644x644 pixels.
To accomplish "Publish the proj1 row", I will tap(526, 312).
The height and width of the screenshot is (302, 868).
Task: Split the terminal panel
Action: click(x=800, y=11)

What to do: Your response should consist of the data above, duplicated exactly.

Written answer:
644x644 pixels.
To accomplish "Publish the proj1 row", I will tap(526, 312).
The height and width of the screenshot is (302, 868).
Task: Split the terminal panel
Action: click(x=800, y=11)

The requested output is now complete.